[start]

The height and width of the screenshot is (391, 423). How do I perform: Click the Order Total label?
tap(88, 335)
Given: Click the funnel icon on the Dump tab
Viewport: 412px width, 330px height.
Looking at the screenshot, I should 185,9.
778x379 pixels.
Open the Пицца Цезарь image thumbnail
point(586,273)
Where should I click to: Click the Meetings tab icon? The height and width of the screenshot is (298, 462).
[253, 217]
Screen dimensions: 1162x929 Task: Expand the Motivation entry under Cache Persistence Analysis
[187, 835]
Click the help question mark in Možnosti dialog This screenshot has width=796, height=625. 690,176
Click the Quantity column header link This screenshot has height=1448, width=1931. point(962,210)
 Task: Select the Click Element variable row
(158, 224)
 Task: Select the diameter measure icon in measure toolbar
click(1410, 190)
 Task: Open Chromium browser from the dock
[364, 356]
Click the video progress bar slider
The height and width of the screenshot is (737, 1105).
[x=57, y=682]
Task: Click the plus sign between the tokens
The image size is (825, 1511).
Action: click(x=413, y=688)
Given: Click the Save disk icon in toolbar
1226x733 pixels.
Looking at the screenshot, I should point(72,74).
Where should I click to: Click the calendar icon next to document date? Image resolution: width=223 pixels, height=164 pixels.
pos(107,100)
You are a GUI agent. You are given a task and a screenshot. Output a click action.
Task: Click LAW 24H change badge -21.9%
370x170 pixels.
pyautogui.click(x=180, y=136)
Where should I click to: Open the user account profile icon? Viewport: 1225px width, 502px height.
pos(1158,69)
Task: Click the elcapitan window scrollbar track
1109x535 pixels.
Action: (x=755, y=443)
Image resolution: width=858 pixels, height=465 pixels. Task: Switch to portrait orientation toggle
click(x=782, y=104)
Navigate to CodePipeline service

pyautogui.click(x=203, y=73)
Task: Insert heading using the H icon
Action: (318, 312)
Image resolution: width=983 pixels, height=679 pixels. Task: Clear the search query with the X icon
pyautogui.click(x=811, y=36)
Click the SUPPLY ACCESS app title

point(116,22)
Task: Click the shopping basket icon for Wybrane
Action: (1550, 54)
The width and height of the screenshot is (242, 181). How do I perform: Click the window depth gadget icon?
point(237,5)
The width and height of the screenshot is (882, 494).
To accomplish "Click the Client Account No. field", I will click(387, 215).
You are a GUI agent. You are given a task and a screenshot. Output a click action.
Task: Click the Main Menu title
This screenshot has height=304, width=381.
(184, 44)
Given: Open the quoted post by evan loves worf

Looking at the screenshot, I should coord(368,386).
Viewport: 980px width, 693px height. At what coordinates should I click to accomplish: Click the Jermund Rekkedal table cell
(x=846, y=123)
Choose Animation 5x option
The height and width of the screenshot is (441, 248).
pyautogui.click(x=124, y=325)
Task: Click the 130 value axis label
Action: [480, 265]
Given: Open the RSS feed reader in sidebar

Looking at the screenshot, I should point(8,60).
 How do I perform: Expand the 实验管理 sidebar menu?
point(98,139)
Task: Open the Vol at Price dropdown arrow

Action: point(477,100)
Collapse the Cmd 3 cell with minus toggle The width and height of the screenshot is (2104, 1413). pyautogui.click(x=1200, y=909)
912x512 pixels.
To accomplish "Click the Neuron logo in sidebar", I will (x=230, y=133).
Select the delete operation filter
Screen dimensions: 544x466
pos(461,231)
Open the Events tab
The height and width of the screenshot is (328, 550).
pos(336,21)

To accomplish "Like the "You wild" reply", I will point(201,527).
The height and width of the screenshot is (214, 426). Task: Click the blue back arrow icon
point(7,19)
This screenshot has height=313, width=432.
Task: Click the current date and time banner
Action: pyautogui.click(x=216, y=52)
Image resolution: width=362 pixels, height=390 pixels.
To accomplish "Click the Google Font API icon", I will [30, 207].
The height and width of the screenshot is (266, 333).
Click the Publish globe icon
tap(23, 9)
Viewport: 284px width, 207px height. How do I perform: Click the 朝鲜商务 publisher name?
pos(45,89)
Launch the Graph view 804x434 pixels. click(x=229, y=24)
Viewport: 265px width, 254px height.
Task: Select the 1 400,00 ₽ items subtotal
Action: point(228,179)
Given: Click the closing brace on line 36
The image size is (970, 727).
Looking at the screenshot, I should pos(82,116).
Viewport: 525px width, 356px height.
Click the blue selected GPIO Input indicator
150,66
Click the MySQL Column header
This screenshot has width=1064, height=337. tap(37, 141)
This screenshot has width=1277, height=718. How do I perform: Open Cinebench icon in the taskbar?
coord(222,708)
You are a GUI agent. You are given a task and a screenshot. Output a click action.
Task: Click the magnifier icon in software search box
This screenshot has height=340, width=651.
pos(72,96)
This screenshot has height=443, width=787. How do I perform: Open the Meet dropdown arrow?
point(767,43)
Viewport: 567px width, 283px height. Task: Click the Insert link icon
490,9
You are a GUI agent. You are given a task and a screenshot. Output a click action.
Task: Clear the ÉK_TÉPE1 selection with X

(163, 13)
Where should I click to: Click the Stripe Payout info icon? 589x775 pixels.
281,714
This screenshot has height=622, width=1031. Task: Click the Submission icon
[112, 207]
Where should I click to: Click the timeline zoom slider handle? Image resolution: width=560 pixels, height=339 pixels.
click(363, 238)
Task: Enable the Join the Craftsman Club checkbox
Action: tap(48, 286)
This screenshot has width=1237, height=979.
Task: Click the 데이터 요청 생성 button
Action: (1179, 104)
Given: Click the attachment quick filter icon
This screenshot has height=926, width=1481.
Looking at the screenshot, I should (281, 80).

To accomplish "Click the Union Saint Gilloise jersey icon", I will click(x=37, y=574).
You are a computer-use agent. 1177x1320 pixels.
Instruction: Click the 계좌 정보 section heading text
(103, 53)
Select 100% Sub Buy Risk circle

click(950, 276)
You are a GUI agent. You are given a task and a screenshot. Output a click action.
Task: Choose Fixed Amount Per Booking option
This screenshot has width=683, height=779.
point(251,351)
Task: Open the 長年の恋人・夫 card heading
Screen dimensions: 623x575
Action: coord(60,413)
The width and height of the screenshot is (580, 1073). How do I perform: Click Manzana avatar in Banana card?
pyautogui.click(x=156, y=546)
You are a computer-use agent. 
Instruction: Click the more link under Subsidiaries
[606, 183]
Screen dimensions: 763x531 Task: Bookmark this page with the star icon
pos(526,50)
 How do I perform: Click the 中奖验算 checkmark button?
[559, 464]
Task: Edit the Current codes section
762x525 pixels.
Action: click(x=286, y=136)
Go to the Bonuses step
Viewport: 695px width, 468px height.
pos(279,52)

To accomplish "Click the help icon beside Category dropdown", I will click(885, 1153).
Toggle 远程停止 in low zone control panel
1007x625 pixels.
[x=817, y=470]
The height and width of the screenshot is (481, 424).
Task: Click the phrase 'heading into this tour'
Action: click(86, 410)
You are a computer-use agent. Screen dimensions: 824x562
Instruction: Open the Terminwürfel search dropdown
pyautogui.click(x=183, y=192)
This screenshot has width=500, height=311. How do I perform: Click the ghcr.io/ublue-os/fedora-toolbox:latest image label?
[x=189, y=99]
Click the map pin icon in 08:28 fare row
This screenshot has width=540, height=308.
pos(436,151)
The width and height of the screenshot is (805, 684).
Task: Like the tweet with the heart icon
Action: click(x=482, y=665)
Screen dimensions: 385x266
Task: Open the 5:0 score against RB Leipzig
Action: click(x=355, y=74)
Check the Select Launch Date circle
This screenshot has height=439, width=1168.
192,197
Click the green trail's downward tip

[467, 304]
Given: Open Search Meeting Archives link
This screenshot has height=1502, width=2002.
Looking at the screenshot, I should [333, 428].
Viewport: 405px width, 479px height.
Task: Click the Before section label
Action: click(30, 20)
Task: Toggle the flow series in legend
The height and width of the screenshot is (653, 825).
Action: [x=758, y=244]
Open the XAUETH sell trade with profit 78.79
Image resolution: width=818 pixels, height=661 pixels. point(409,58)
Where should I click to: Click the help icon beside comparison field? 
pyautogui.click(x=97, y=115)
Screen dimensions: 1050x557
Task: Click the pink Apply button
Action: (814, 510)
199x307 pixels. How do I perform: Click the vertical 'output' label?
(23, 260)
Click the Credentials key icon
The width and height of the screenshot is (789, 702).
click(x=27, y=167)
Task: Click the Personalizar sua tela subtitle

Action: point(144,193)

[end]

- _The request_
Please repeat, verbatim, the stretch of lines from the line containing "Task: Select the Click Element variable row" through the line containing "point(237,5)", both included.

- _Task response_
 Task: Select the Click Element variable row
(158, 224)
 Task: Select the diameter measure icon in measure toolbar
click(1410, 190)
 Task: Open Chromium browser from the dock
[364, 356]
Click the video progress bar slider
The height and width of the screenshot is (737, 1105).
[x=57, y=682]
Task: Click the plus sign between the tokens
The image size is (825, 1511).
Action: click(x=413, y=688)
Given: Click the Save disk icon in toolbar
1226x733 pixels.
Looking at the screenshot, I should point(72,74).
Where should I click to: Click the calendar icon next to document date? Image resolution: width=223 pixels, height=164 pixels.
pos(107,100)
You are a GUI agent. You are given a task and a screenshot. Output a click action.
Task: Click LAW 24H change badge -21.9%
370x170 pixels.
pyautogui.click(x=180, y=136)
Where should I click to: Open the user account profile icon? Viewport: 1225px width, 502px height.
pos(1158,69)
Task: Click the elcapitan window scrollbar track
1109x535 pixels.
Action: (x=755, y=443)
Image resolution: width=858 pixels, height=465 pixels. Task: Switch to portrait orientation toggle
click(x=782, y=104)
Navigate to CodePipeline service

pyautogui.click(x=203, y=73)
Task: Insert heading using the H icon
Action: (318, 312)
Image resolution: width=983 pixels, height=679 pixels. Task: Clear the search query with the X icon
pyautogui.click(x=811, y=36)
Click the SUPPLY ACCESS app title

point(116,22)
Task: Click the shopping basket icon for Wybrane
Action: (1550, 54)
The width and height of the screenshot is (242, 181). How do I perform: Click the window depth gadget icon?
point(237,5)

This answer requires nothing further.